Поцелуй меня и скажи
1945
Ханна Партридж славилась своим садом. В том году она высадила более восьмидесяти саженцев томатов. Она трудилась весь июнь напролет, ползая по земле на четвереньках. Ее рыжевато-золотистые волосы стали красными от маслянистой почвы. После того как Ханна вечером мылась, ванну нужно было отчищать. С наступлением августа урожай начал созревать. Из всех родственных белладонне растений только томаты не являются ядовитыми, да и у тех листья могут стать смертельной отравой, если заварить их на манер чая. Томаты в Массачусетсе не считались пригодными в пищу вплоть до середины девятнадцатого века. Потом появились сотни различных сортов. Прогуливаясь летними вечерами, соседи Ханны могли уловить горьковатый зеленый запах вьющихся стеблей. Люди заглядывали в огромный двор, где сумерки отливали зеленью и простирались длинные тени. Если в первых влажных волнах наступающего вечера стоять очень тихо, то, кажется, можно услышать, как растут саженцы.

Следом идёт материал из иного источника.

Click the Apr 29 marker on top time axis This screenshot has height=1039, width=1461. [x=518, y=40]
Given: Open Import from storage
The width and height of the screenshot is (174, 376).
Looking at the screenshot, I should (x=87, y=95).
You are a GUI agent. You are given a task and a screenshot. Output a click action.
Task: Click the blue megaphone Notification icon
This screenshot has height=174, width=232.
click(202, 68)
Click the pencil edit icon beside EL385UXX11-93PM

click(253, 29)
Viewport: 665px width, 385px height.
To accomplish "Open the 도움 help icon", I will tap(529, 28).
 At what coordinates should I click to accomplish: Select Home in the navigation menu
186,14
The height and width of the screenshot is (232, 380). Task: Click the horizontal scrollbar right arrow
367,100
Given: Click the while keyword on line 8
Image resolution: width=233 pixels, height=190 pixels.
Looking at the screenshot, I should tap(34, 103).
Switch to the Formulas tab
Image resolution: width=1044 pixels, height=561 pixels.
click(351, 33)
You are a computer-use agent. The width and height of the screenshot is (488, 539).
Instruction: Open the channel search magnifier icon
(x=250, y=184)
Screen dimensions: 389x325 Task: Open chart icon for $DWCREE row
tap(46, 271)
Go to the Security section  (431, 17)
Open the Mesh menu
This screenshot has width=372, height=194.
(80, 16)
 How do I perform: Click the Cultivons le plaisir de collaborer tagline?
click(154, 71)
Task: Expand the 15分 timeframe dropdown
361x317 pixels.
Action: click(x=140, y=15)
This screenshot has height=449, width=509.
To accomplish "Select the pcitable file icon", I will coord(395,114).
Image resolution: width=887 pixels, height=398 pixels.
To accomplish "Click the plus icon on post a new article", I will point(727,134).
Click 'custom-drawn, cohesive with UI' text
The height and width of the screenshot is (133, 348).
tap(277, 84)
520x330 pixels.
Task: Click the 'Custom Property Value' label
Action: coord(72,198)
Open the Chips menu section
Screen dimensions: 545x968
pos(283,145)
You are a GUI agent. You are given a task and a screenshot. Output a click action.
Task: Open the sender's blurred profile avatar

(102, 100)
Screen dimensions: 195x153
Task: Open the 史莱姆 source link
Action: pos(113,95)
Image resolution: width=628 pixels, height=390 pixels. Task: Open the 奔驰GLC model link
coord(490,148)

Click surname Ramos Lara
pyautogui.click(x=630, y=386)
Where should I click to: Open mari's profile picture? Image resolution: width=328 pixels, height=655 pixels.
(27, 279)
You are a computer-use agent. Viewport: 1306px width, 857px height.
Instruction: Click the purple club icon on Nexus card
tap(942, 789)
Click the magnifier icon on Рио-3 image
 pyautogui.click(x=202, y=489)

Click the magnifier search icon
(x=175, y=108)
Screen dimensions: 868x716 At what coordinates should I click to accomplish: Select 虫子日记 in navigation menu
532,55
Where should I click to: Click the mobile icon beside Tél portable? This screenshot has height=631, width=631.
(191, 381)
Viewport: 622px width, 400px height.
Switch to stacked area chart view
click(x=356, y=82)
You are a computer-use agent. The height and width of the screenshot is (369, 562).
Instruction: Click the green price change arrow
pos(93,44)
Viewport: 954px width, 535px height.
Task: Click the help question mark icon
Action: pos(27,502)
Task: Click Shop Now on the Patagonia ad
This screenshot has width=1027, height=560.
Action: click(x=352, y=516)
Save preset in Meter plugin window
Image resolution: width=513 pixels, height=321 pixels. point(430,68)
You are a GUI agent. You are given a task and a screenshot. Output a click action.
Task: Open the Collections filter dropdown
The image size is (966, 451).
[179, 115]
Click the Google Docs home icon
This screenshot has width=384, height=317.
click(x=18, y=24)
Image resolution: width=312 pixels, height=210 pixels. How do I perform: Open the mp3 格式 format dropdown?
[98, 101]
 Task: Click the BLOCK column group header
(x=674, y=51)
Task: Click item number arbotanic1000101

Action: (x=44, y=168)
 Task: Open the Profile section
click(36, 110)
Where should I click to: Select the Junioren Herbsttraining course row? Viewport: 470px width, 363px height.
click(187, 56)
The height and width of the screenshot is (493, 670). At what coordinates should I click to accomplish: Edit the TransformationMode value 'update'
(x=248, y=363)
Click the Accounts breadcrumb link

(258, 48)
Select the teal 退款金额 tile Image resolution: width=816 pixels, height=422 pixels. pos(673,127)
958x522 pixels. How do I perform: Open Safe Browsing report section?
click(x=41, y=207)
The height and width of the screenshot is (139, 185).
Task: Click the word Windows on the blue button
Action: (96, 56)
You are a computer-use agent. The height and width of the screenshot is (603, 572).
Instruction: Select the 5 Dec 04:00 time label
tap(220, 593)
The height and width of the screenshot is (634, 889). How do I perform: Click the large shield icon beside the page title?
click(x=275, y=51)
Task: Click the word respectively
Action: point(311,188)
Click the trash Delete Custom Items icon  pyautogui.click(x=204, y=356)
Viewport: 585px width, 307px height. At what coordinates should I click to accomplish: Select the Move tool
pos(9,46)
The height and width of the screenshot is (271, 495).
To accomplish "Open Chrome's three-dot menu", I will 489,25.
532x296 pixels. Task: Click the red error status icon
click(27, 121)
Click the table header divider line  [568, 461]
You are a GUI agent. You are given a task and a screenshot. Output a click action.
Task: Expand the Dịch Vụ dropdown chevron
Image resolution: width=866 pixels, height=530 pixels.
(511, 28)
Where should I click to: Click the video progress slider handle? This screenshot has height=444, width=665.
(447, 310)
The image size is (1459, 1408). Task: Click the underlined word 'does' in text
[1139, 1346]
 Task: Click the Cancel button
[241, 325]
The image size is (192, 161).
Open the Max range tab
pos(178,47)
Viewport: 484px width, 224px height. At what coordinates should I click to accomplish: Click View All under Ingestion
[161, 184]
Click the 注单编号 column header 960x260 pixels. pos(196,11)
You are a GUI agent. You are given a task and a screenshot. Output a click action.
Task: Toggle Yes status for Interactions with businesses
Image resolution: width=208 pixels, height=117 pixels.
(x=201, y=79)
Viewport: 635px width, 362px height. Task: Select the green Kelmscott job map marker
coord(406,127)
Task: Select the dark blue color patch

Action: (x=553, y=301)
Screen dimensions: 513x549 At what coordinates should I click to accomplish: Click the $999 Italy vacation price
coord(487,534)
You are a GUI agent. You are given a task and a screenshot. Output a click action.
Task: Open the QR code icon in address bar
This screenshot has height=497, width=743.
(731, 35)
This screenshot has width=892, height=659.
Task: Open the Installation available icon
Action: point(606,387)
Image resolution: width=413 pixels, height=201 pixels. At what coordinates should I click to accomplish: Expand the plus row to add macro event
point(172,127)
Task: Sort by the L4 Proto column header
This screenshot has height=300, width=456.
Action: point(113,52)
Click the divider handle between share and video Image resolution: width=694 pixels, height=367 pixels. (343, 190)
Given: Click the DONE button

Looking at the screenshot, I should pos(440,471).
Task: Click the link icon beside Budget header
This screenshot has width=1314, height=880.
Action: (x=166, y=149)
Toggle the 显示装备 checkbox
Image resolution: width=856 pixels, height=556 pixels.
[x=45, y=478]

Большие фермы, окружавшие город, позакрывались, поля стояли голые, амбары пустые. Еда, если не была выращена своими руками, стоила немыслимых денег. Даже в маленьких городах, таких как Блэкуэлл, говядину и масло отпускали по норме. Только что закончилась война, и множество молодых людей, которые в иное время работали бы на фермах, воевали за океаном. У тридцати горожанок мужья были в армии. Еще двадцать отдали по призыву сыновей. Очень немногие люди утруждали себя в то время приготовлением обедов из нескольких блюд, особенно не до обедов было тем, кто проводил на войну мужа или сына. В кофейне предлагали новое, победное меню, более простое и дешевое. Там сосредоточилось подобие ночной жизни города. Люди ложились спать раньше обычного, опасаясь темноты, окружавшей Блэкуэлл по вечерам.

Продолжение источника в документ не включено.